What you are asked to do>
Gather every line of the entries that includes the word "output".
BEGIN
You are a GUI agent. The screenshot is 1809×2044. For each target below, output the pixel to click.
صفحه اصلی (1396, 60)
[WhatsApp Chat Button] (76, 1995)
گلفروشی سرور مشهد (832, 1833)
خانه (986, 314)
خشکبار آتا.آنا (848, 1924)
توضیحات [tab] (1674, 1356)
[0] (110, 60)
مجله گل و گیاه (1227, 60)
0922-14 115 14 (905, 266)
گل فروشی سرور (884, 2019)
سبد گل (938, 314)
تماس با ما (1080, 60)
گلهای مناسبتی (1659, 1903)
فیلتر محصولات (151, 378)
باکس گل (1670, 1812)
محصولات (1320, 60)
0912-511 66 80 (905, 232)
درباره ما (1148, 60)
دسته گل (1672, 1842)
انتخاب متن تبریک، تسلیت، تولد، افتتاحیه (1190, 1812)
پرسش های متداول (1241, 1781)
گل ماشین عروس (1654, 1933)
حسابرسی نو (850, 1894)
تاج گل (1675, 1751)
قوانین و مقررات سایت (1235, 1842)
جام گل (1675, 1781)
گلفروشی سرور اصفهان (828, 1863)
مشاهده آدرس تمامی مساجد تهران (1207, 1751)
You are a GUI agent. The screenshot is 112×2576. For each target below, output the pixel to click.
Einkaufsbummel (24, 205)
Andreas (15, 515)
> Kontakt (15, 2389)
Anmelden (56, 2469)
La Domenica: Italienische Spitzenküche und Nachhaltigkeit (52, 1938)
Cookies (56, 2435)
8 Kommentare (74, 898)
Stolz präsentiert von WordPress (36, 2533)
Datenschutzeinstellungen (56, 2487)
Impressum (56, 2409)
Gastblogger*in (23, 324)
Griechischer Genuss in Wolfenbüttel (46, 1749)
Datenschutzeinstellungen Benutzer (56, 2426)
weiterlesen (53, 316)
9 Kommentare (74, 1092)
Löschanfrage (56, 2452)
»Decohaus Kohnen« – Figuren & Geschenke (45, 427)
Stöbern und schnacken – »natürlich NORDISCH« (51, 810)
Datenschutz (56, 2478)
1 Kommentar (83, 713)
END
Result>
You are a GUI agent. The screenshot is 1809×2044. For each target below, output the pixel to click.
You are a GUI agent. The screenshot is 112×2576. For each target below, output the pixel to click.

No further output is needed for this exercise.